In the Champions League tie against Bayern Munich, Arsenal travelled to the Allianz Arena after having lost the first leg 3-1. They fought admirably to come away with a 2-0 victory in the second leg but unfortunately it wasn’t enough to advance to the next round. Arsenal fans, myself included, applauded the valiant effort and even felt somewhat content with the ‘conciliatory’ victory.
We have become complacent in our mediocrity. Arsenal should be challenging for the league title and every other club honour there is to be had. They shouldn’t be fighting Tottenham and Everton for the scraps.
Granted, since the Invincibles season, the league has seen some changes and clubs such as Chelsea and Manchester City have emerged as top teams with financial backing that Arsenal can’t compete with. The move to the Emirates Stadium also placed strain on Wenger’s budget and tied his hands to a certain extent.

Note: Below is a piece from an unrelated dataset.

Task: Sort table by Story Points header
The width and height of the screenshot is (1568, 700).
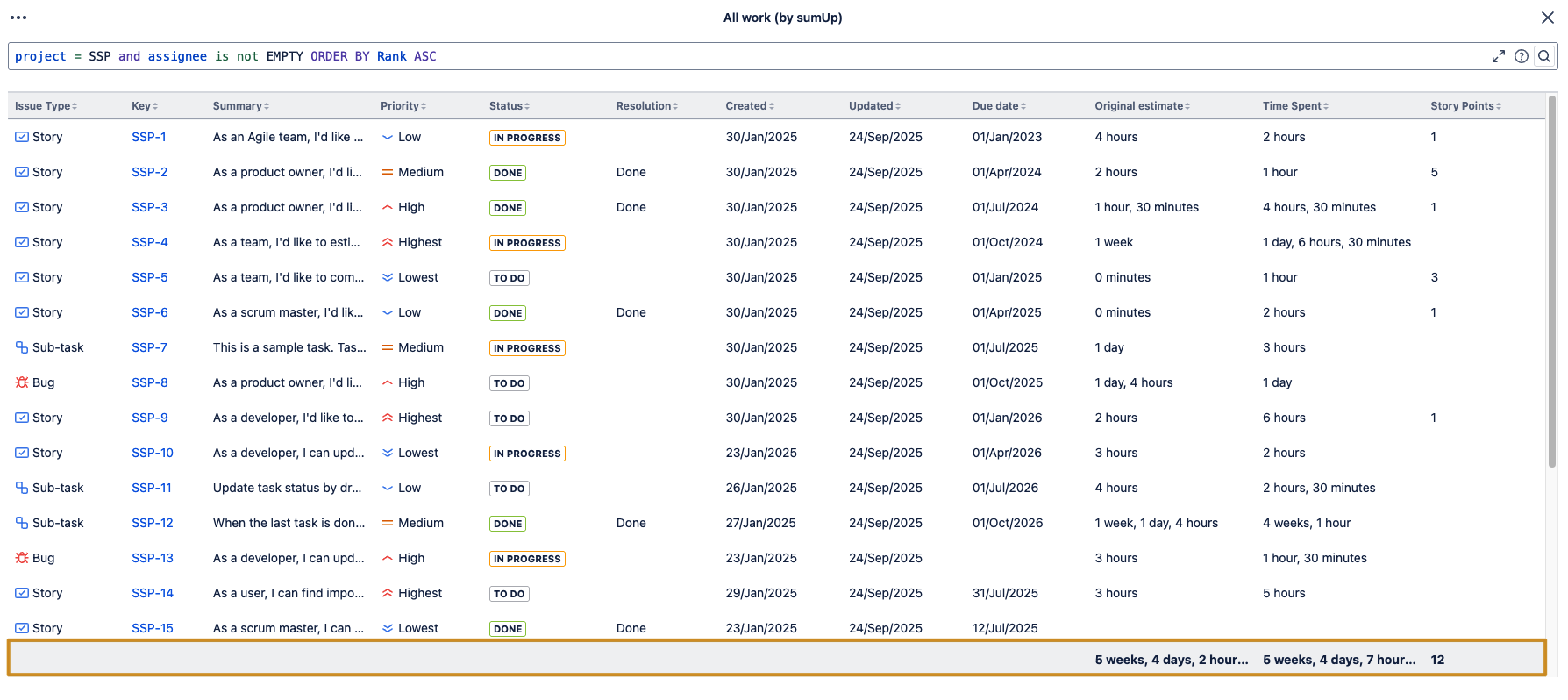Action: pyautogui.click(x=1465, y=106)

However, to lose a League Cup final against a side like Birmingham City when your club hasn’t tasted silverware for seven years is inexcusable. To be knocked out of the League and FA Cups by lower-tier teams such as Blackburn Rovers and Bradford City is almost unpardonable for a top-flight manager.
Wenger once had a good eye for players in the transfer market and a knack to mould and groom them into world-class players, but he seems to have lost that ability somewhere along the line. Apart from Santi Cazorla, who is an absolute star in the current team, Wenger’s signings have been fairly ordinary and certainly not inexpensive. £11m for a player like Gervinho just doesn’t cut it.
Also, last season Wenger had the funds at his disposal but, despite desperate cries from fans to spend it, he didn’t and the club felt the consequences yet again.
Letting go of key players such as Cesc Fabregas, Samir Nasri, Alex Song and perhaps most notably Robin van Persie, also doesn’t help the club’s situation.
Personally, I don’t blame Van Persie for leaving. I remember almost foaming at the mouth when the Dutchman decided to make the move to greener pastures at United, but looking back, how can I blame him? He, like every other player, seeks silverware, and after seven years Van Persie decided he probably wasn’t going to get it at Arsenal before he hangs up his boots. And with the state of things, he probably isn’t wrong.
If the Gunners fail to qualify for the Champions League, they can’t expect to lure top players to the Emirates. In fact, the current stars might also opt to leave to play in Europe’s most elite competition.
Arsenal need to crawl out of the rut they’re in and stop being satisfied with mediocre performances and results. Finishing in the top four is vital this season but, in future, the club’s priorities need to shift from a top-four place to competing for the title and every other piece of silverware up for grabs.
With the current crop, and perhaps one or two additions to tighten up the defence and strengthen attacking options, there isn’t any excuse not to.